Hai più sentito Morgan? C’è stato qualche contatto con lui dopo che sei uscita da Amici?

No non c’è stato modo. Mi piacerebbe ribadire che comunque noi lo abbiamo sempre rispettato musicalmente parlando perché è veramente una persona super competente. La cosa che ci ha fatto tanto soffrire, le prime puntate del serale, era che effettivamente non era con noi, quindi se non capivamo le assegnazioni, c’era un pezzo che non ci andava giù non avevamo neanche il tempo di confrontarci perché lui veniva solo per il sound check in puntata. È stato questo il problema fondamentale, la mancanza di confronto.

Rimanendo su Amici, sei contenta della vittoria di Andreas?

In realtà il mio preferito in assoluto di ballo era Sebastian. Anche se quest’anno in ballo mi piacevano tutti quelli passati al serale, c’era l’imbarazzo della scelta. Quindi si sono contenta della vittoria di Andreas.

Continuerai a sentire i tuoi compagni al di fuori della scuola?

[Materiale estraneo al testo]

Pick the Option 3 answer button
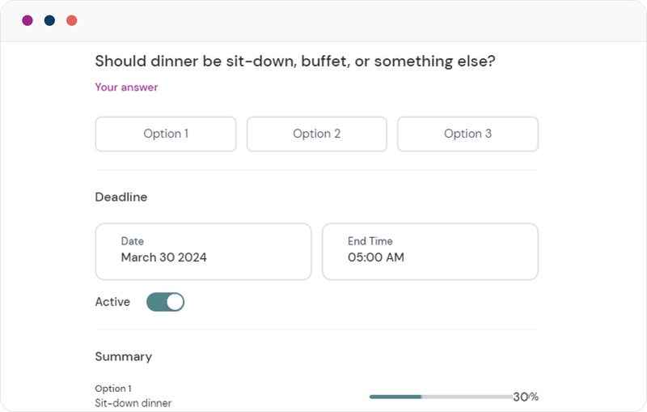Viewport: 647px width, 412px height. 467,134
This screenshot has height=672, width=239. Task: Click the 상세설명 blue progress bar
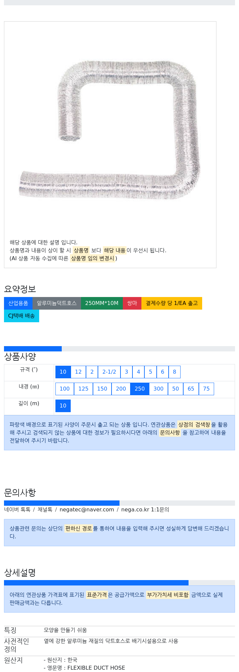96,583
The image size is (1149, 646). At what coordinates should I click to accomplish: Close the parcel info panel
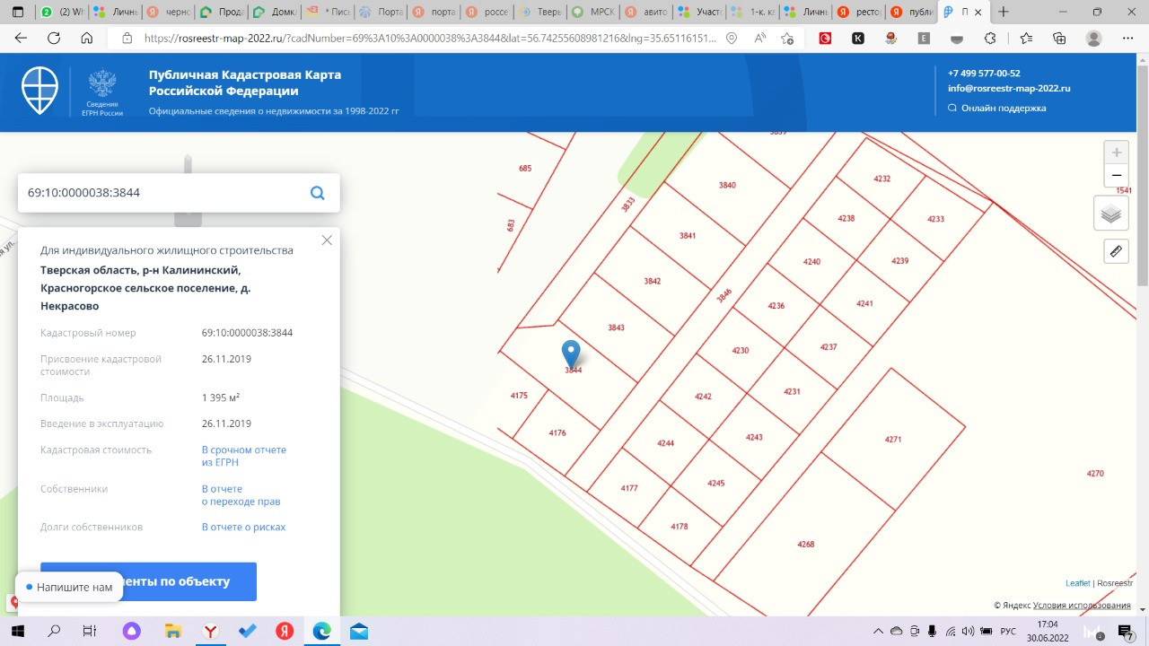click(x=327, y=240)
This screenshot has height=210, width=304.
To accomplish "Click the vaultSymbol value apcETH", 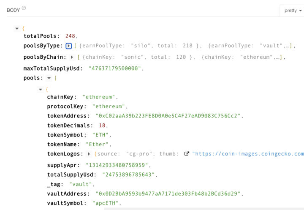I will (106, 203).
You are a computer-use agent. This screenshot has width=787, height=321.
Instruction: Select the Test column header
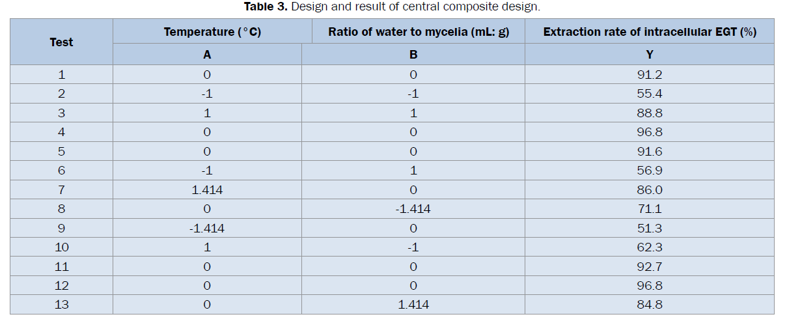(61, 42)
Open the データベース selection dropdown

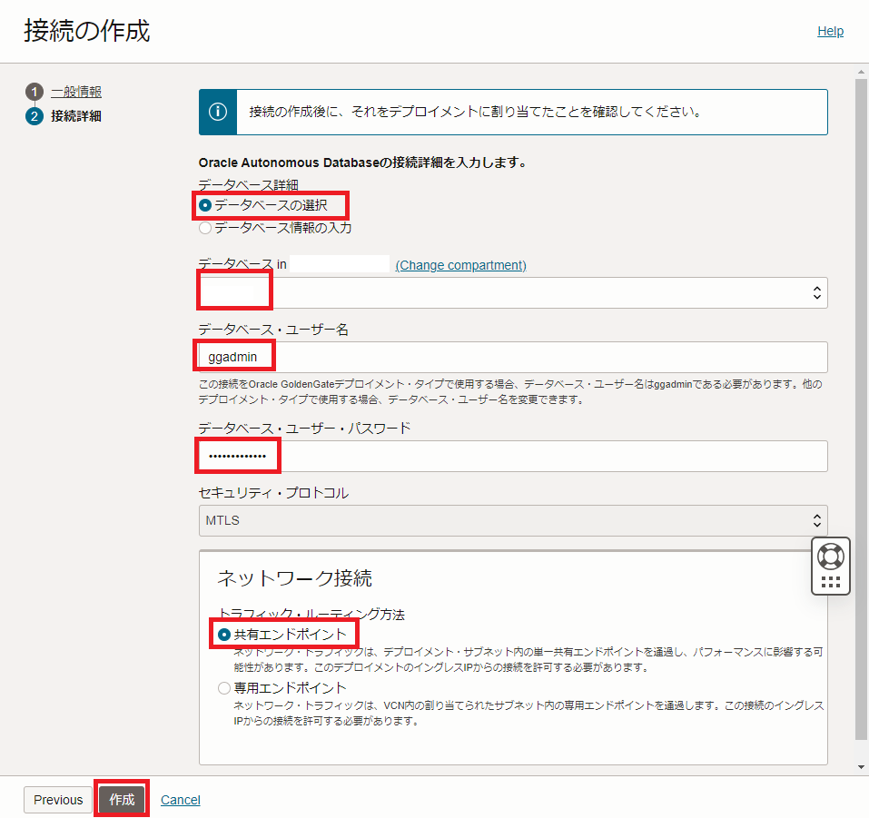[x=513, y=292]
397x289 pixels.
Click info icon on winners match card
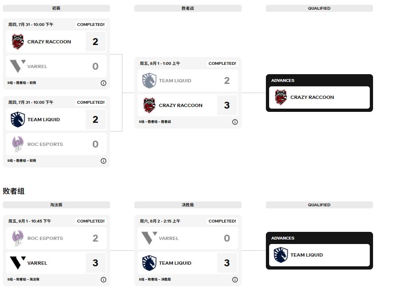(235, 122)
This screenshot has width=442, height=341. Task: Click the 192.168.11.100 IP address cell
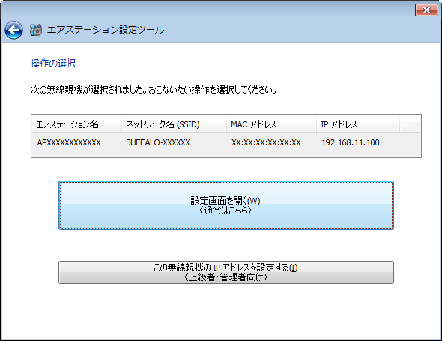(351, 142)
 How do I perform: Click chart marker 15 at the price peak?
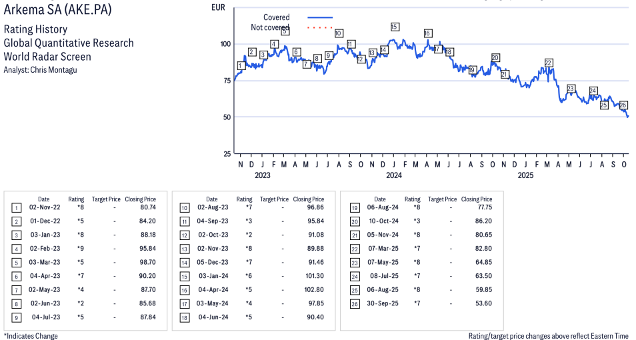[395, 27]
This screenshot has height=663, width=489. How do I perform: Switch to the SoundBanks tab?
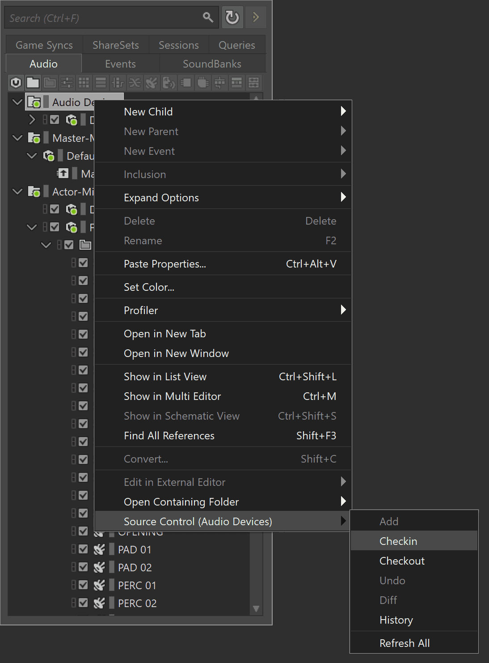[x=212, y=64]
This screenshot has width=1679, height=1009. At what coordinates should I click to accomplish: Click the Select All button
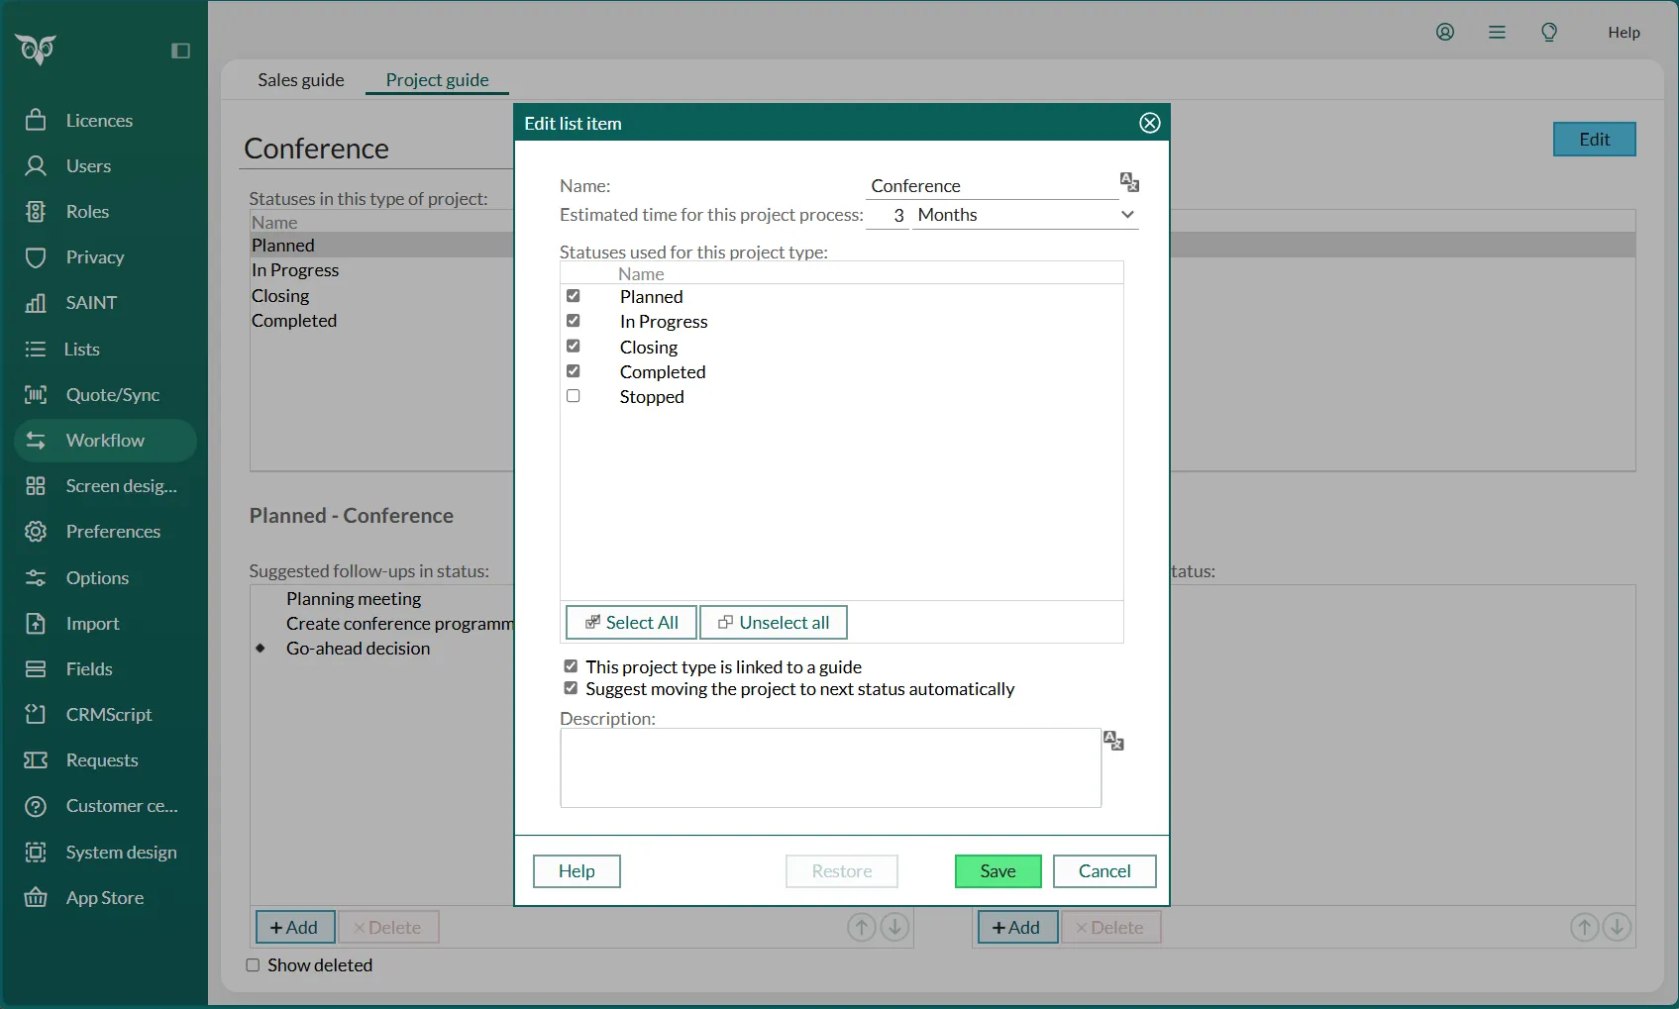(x=631, y=623)
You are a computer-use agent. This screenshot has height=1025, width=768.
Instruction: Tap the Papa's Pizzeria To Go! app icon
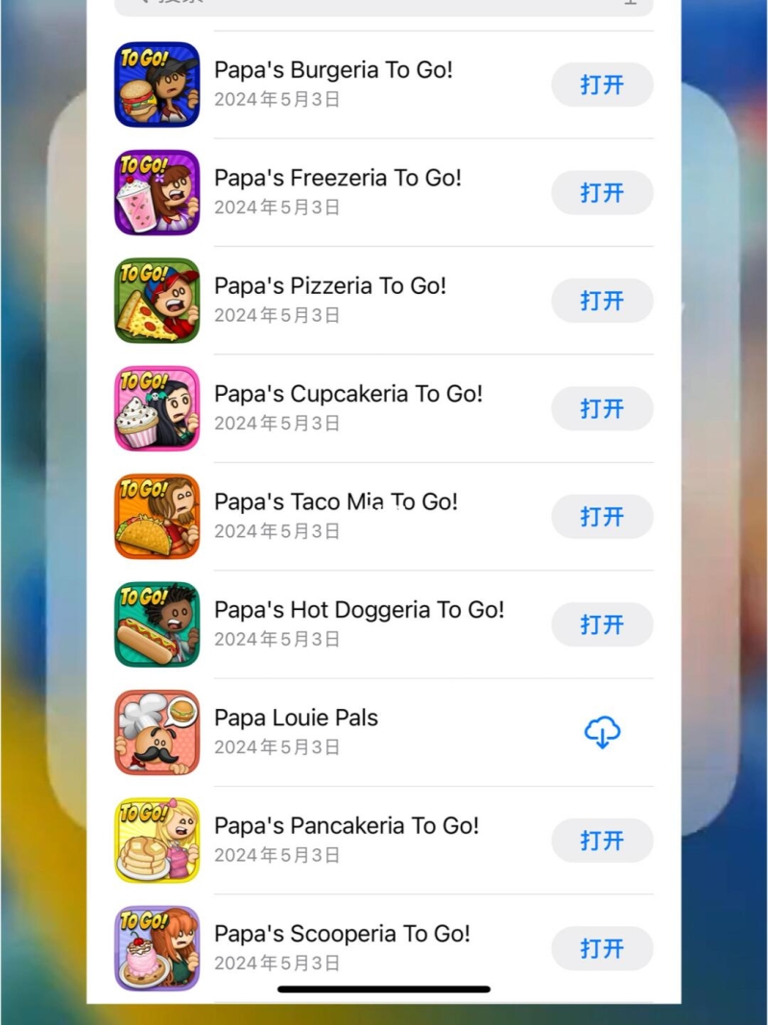(156, 301)
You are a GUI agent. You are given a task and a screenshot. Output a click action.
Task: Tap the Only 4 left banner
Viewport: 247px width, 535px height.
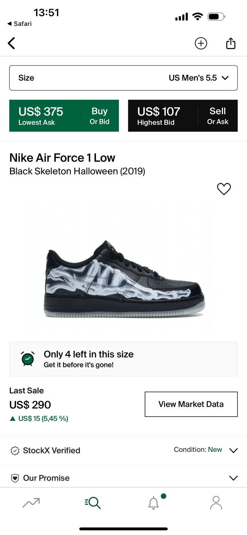coord(124,359)
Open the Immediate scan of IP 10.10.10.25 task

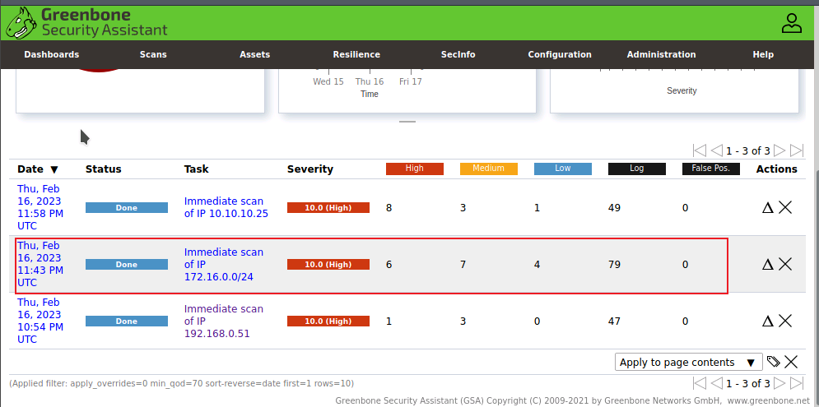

Si certo, Sebastian l’ho già sentito, Thomas, Sergio, Federica, Mike, Riccardo, li sento… Andreas non ho il suo numero di telefono ma mi sono già complimentata con lui attraverso terze persone.

Inutile girarci intorno: la particolare amicizia tra te e Mike Bird è stato il gossip della scuola di Amici di quest’anno, lo hai smentito però sul tuo profilo Facebook risulti “impegnata”. Vuoi dirci qualcosa in proposito?

Ma no, quella è stata una “trollata”, ero con Federica e Vittoria durante il pomeridiano, e ho detto “vediamo cosa succede”, ed è successo esattamente quello che pensavo. Comunque no, non sono impegnata, in questo momento sono molto impegnata con la musica, non ho bisogno di altro, è un ottimo partner la musica.

Parteciperesti al Festival di Sanremo l’anno prossimo? È un palco che vorresti calcare, a cui aspiri?

Sicuramente per quanto riguarda la musica italiana, quello è il palco più prestigioso, quello sì, però non so se sono all’altezza a livello di canzoni perché mi piacerebbe partecipare con un mio pezzo e non credo di avere ancora le qualità di scrivere qualcosa in italiano così importante. Sicuramente, poi, porterei il mio genere e mai qualcosa di diverso.

Sempre sul tuo profilo Facebook hai scritto “sorpresina 9 giugno”, vuoi anticiparci qualcosa?

Diciamo che uscirà un singolo tratto dall’album, una grossa sorpresa e il 13 ci sarà qualcos’altro ancora però su questo non posso dir nulla.

Sarai al Wind Summer Festival (in onda su Canale 5) questa estate?

Al momento non ho ricevuto alcun invito quindi penso di no.

Quali sono i tuoi prossimi impegni musicali?

Stiamo decidendo bene le date per comunicarle tutte insieme. Per adesso con certezza so che sarò in concerto il prossimo 15 giugno a Torino all’ iQOS Embassy. Diciamo che sarà un’estate piena di impegni, io non mi fermo mai e mi sto divertendo un sacco.